David Loeffler (Aug 16 2025 at 06:25):
Just coming late to this thread: I disagree with @Artie Khovanov about what is the "standard definition"; when you look at modules over normed rings, not fields – modules over Banach algebras, etc – it starts to seem very unnatural and inconvenient to require precise multiplicativity of the norm, and sub-multiplicativity is the much more natural concept. That was the whole point of my refactor: to make it possible to state theorems about Banach modules over Banach algebras in a natural way.
Artie Khovanov (Aug 16 2025 at 06:39):
hmm, fair enough - looks like it is a similar example
Junyan Xu (Aug 16 2025 at 16:42):
The combination [Field R] [IsOrderedRing R] is also being added at https://github.com/leanprover-community/mathlib4/pull/28179/files#diff-992879dba2aba59569a7f9927753bfac51b97ec097d9868083b355cbb93fa772R140-R145 and I personally prefer it.
Artie Khovanov (Aug 16 2025 at 16:53):
@Junyan Xu indeed, in that PR, the instance is added back manually within the proof
I think in either case that PR has the wrong design - either we should make .toStrictOrderedRing an instance, or (much as I dislike this) we should use the stronger instance in the hypotheses
Jireh Loreaux (Aug 18 2025 at 10:58):
We also use [Ring R] [IsTopologicalRing R] in hypotheses instead of IsTopologicalSemiring R, even though these are equivalent.
Eric Wieser (Aug 18 2025 at 11:06):
I think it's clear we should have a linter against these "weaker" spellings if we want to discourage them. Although actually, the instance not existing already works
Artie Khovanov (Aug 18 2025 at 11:15):
Eric Wieser said:
Although actually, the instance not existing already works
This is my point -- I don't think it does! It does in the examples where you can weaken the standard definition, but not in my example or the module over Banach algebra example. You write the obvious thing, and tactics, exact etc. just fail silently. I think a linter would be a good idea if we indeed want to avoid these sorts of threads every so often.
Artie Khovanov (Aug 18 2025 at 11:47):
Secondary consideration: we should formally write the preferred spelling down somewhere in the documentation.
Eric Wieser (Aug 18 2025 at 12:15):
I think if we have a correct linter we shouldn't do that
Aaron Liu (Aug 18 2025 at 12:16):
No we definitely should write the preferred spelling somewhere
Artie Khovanov (Aug 18 2025 at 12:18):
I would even push for library note with @Eric Wieser's rationale + common preferred spellings somewhere (else?)

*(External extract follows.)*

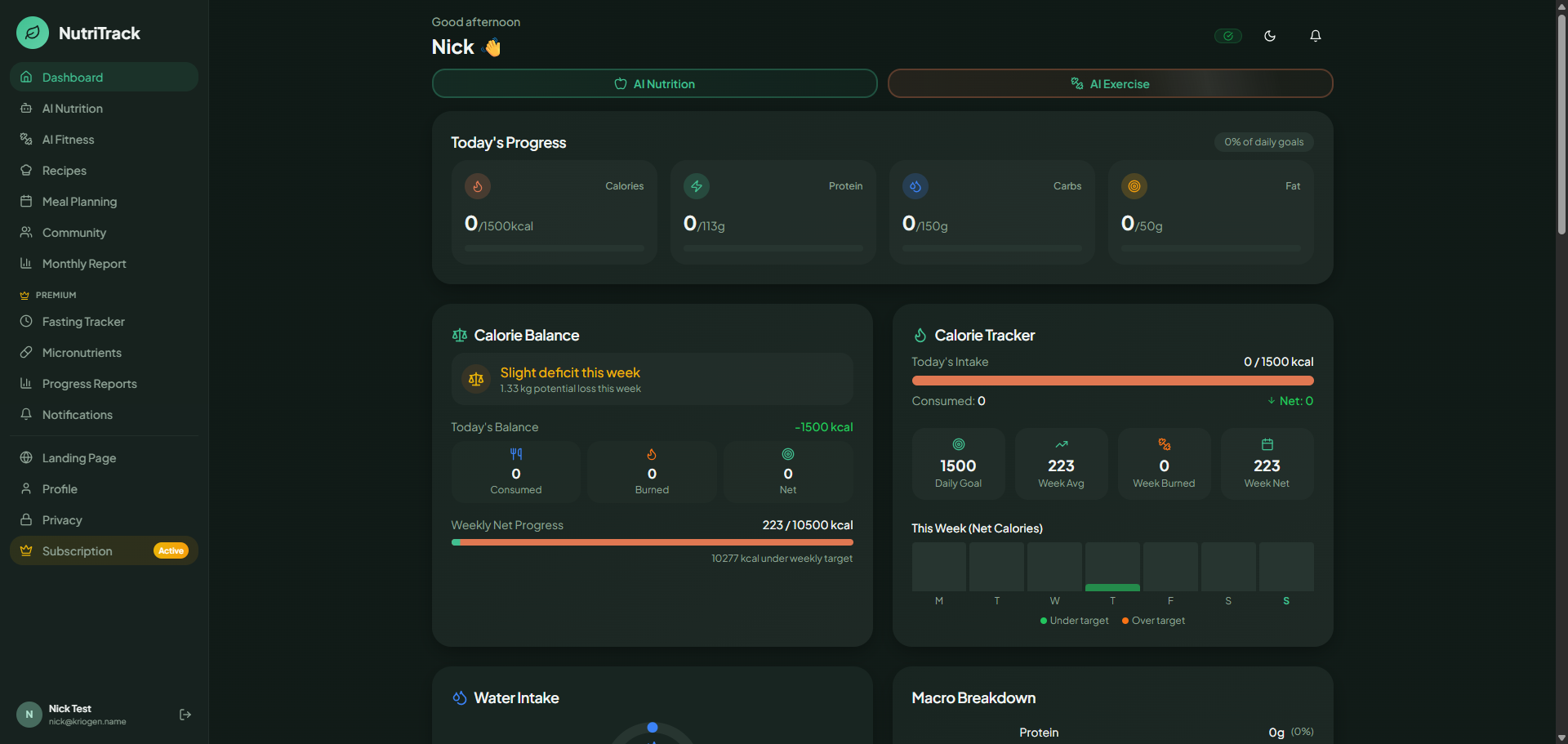Click the Protein lightning bolt icon
The width and height of the screenshot is (1568, 744).
697,186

Eric Wieser (Aug 18 2025 at 12:35):
Aaron Liu said:
No we definitely should write the preferred spelling somewhere
Sounds like a recipe for having it go out of sync with the linter
Aaron Liu (Aug 18 2025 at 12:35):
Things go out of sync all the time
Aaron Liu (Aug 18 2025 at 12:38):
Just yesterday I saw docs#ModelWithCorners.toFun' docstring saying something about how the port is still happening
Coercion of a model with corners to a function. We don't use
e.toFunbecause it is actuallye.toPartialEquiv.toFun, sosimpwill apply lemmas abouttoPartialEquiv. While we may want to switch to this behavior later, doing it mid-port will break a lot of proofs.